'True Detective' to return for fifth season

'True Detective' to return for fifth season

LOS ANGELES

U.S. crime series "True Detective" will return for a fifth season after the recently wrapped up edition - following two women officers in frigid Alaska - proved a hit with viewers, broadcaster HBO has announced.

The series renewal comes despite an online spat with creator Nic Pizzolatto, who took to social media to snipe at his brainchild's new incarnation, reposting criticisms of Sunday's season four finale.

Remarking on Pizzolatto's criticisms, Kali Reis, a co-star of the latest season, said "that's a damn shame" on X, formerly Twitter.

The fifth season will see Issa Lopez return as showrunner, and she has also signed a contract with HBO and Warner Bros.
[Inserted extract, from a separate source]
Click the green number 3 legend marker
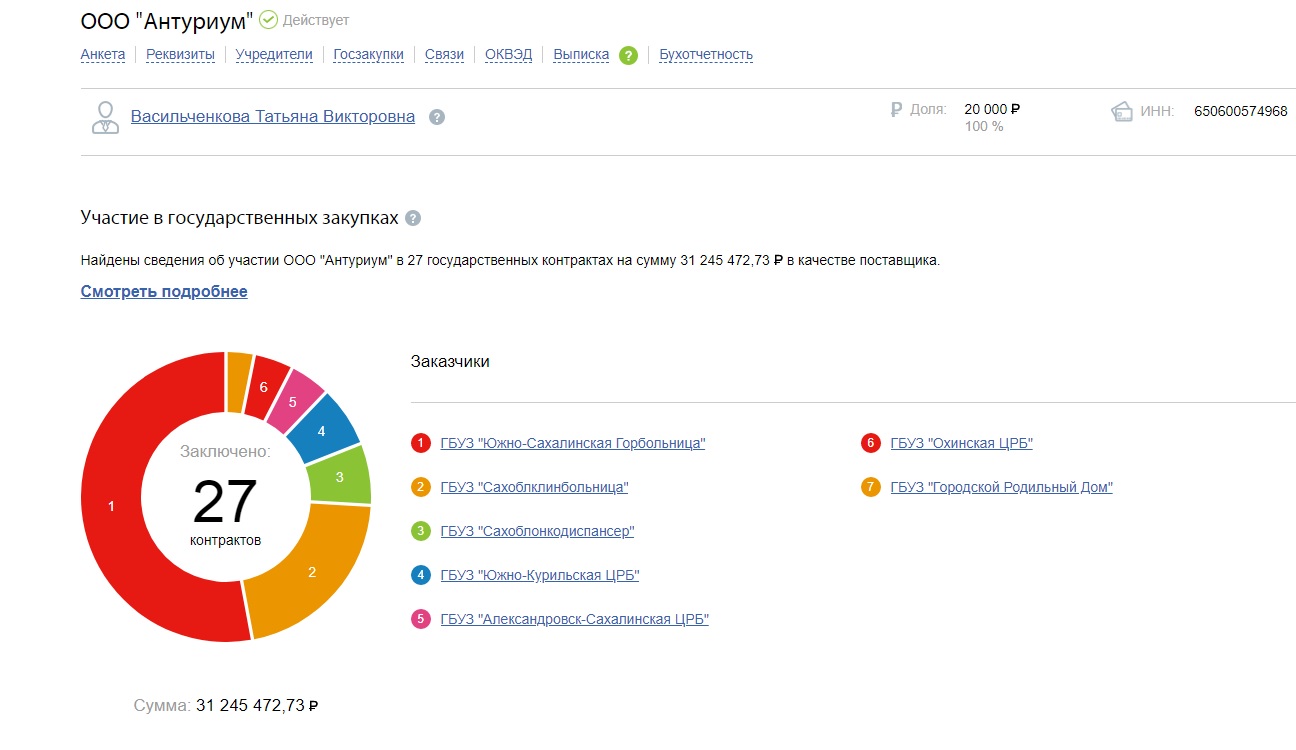The height and width of the screenshot is (750, 1296). tap(420, 531)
Discovery's Max streaming platform to work on other "exclusive content," the network said in a statement.

It did not confirm who will play the detective duo in the next go around.

The pairing has changed every season since the first breakout edition in 2014, when Matthew McConaughey was partnered with Woody Harrelson.

The latest season to air set Jodie Foster and Reis, an Indigenous actress and pro-boxer, against an unforgiving Alaskan icescape.

"True Detective: Night Country" has been a ratings success, averaging 12.7 million viewers worldwide, the best result for the series since it began, according to HBO.

Foster told AFP that the fourth season was intended to mirror the first.

"The two boys were Louisiana - it's hot, everyone's sweating... It's the intensity of this brutal light. And with us, it was just the opposite: two women, in the dark, in the cold, at the end of the world," she said.

The drama unfolds as they probe the mysterious deaths of eight scientists working on an Arctic research station, while Reis's character is haunted by the unsolved murder of an Indigenous woman.